* **The problem**
What is needed is an exact copy of every entry below.
BEGIN
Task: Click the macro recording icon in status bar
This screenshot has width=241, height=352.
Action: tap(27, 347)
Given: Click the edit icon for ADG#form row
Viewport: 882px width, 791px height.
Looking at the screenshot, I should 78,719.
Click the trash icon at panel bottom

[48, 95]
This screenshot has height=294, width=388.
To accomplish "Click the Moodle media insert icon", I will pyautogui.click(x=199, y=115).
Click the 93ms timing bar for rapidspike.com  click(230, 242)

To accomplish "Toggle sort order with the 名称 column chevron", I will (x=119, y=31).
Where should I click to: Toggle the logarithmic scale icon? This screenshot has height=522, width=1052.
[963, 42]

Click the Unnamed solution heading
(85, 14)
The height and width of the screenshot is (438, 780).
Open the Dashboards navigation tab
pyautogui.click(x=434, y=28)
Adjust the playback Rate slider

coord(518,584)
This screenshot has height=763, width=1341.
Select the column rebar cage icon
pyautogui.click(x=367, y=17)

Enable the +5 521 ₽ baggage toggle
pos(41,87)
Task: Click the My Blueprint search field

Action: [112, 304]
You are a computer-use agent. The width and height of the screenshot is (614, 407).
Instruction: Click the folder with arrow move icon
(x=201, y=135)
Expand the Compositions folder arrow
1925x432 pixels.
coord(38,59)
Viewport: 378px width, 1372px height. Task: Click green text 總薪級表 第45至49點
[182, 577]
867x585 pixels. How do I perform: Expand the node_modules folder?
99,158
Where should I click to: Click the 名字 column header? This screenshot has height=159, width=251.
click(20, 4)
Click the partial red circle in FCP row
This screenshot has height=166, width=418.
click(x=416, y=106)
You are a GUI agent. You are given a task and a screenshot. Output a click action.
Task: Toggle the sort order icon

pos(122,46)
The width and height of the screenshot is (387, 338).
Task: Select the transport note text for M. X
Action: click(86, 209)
END
* **Response to this exercise**
Task: Click the macro recording icon in status bar
This screenshot has width=241, height=352.
Action: tap(27, 347)
Given: Click the edit icon for ADG#form row
Viewport: 882px width, 791px height.
Looking at the screenshot, I should 78,719.
Click the trash icon at panel bottom

[48, 95]
This screenshot has height=294, width=388.
To accomplish "Click the Moodle media insert icon", I will pyautogui.click(x=199, y=115).
Click the 93ms timing bar for rapidspike.com  click(230, 242)

To accomplish "Toggle sort order with the 名称 column chevron", I will (x=119, y=31).
Where should I click to: Toggle the logarithmic scale icon? This screenshot has height=522, width=1052.
[963, 42]

Click the Unnamed solution heading
(85, 14)
The height and width of the screenshot is (438, 780).
Open the Dashboards navigation tab
pyautogui.click(x=434, y=28)
Adjust the playback Rate slider

coord(518,584)
This screenshot has height=763, width=1341.
Select the column rebar cage icon
pyautogui.click(x=367, y=17)

Enable the +5 521 ₽ baggage toggle
pos(41,87)
Task: Click the My Blueprint search field

Action: [112, 304]
You are a computer-use agent. The width and height of the screenshot is (614, 407).
Instruction: Click the folder with arrow move icon
(x=201, y=135)
Expand the Compositions folder arrow
1925x432 pixels.
coord(38,59)
Viewport: 378px width, 1372px height. Task: Click green text 總薪級表 第45至49點
[182, 577]
867x585 pixels. How do I perform: Expand the node_modules folder?
99,158
Where should I click to: Click the 名字 column header? This screenshot has height=159, width=251.
click(20, 4)
Click the partial red circle in FCP row
This screenshot has height=166, width=418.
click(x=416, y=106)
You are a GUI agent. You are given a task and a screenshot. Output a click action.
Task: Toggle the sort order icon

pos(122,46)
The width and height of the screenshot is (387, 338).
Task: Select the transport note text for M. X
Action: click(86, 209)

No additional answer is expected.